Eadred [Edred] (d. 955), king of England, was the younger son of Edward the Elder (d. 924) and his third wife, Eadgifu (d. in or after 966). Eadred succeeded his elder brother, Edmund, who was murdered on 26 May 946. He was consecrated at Kingston upon Thames on 16 August 946, by Oda, archbishop of Canterbury; his coronation was attended by Hwyel Dda (‘the Good’), king of south Wales, with his brothers Morgan and Cadwgan, and by four earls bearing the Scandinavian names Orm, Morcar, Grim, and Coll (AS chart., S 520).

The struggle for the north

Eadred stepped into the same pre-eminence among the rulers in Britain which his brother, Edmund, had inherited from their half-brother Æthelstan (d. 939) but (like Edmund) he had to fight to retain it. It is unfortunate that all the chroniclers of this period wrote after the event, and doubly unfortunate that they often contradict both each other and the surviving charters which are the only strictly contemporary source. It seems, however, that Eadred's authority over the kingdom of York was challenged both by Olaf Sihtricson (called Cuarán, ‘sandal’, in Gaelic), king of Dublin (d. 981), who had ruled (briefly) in York in Edmund's time, and by the Norwegian prince Erik Bloodaxe. The position was complicated by the presence within the kingdom of York of rival factions, one of them led by Wulfstan, archbishop of York, and by the rivalry between the Anglo-Scandinavian rulers of York and the English of Northumbria beyond the Tyne, led by Osulf of Bamburgh, a supporter (when it suited him) of the West Saxon kings.

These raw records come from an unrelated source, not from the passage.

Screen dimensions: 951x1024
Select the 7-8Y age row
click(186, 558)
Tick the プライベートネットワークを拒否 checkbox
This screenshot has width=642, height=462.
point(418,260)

Olaf Sihtricson seems to have established himself at York in 947, possibly with Eadred's approval, or at least his acquiescence; Olaf was, after all, King Edmund's godson, and it is noticeable that his coins followed the designs of those issued by English kings, whereas Erik's issues include a sword type, like that used by the viking rulers of the early 920s. Olaf's expulsion, by the Northumbrians themselves, is recorded in the E version of the Anglo-Saxon Chronicle under 952, but the true date is likely to be 949. Five of the eleven charters issued by Eadred in 949 and 950 describe him as 'king of the English, Northumbrians, pagans and Britons' (or variants thereof), and three of the five are attested both by Osulf of Bamburgh and by a group of earls with Scandinavian names who appear for the first time since 947. It seems clear, then, that Eadred had direct control of York in these years, and that the formal submission to Eadred on the part of Archbishop Wulfstan and the Northumbrian magnates, recorded in the D version of the chronicle under the year 947, should probably also be dated to 949. Soon, however, 'they were false to it all, both pledge and oaths as well' (ASC, s.a. 947, text D), and accepted Erik as king.

The advent of Erik presented a serious threat to West Saxon power in the north. Eadred's response was a punitive raid on Northumbria, in which 'the glorious minster' built by St Wilfrid at Ripon was burnt down. As the English returned southward, the army of York overtook the rearguard at Castleford and 'made a great slaughter there'; but when the enraged king threatened to return in force to Northumbria and 'destroy it utterly', the Northumbrians (or at least those associated with Archbishop Wulfstan) abandoned Erik and paid compensation to Eadred for their actions (ASC, s.a. 948, text D). The date of the expedition is disputed; the D text of the chronicle gives 948, but the Historia regum (compiled, from earlier materials, in the early twelfth century) has 950. Moreover, the church of Ripon was closely associated with the archbishopric, and its spoliation may reflect the king's displeasure with Archbishop Wulfstan; if so, the whole campaign may have taken place in 952, when (according to the D text) Wulfstan was arrested on the king's orders and deprived of the archbishopric. Wulfstan was later reinstated, but his successor at York was Oscytel, bishop of Dorchester-on-Thames (d. 971), who was appointed by Eadred. It was probably at this point that the relics of St Wilfrid (d. 709) were seized and brought south to be enshrined at Canterbury, where the Life of Wilfrid of Stephen of Ripon was later rewritten by the Frankish scholar Frithegod of Canterbury. The appropriation of such important cults was one of the means employed by the West Saxon kings to fasten their authority on conquered territories; the removal of the relics both identified the new rulers with the cults of the regions and weakened the local centres of allegiance around which resistance might form.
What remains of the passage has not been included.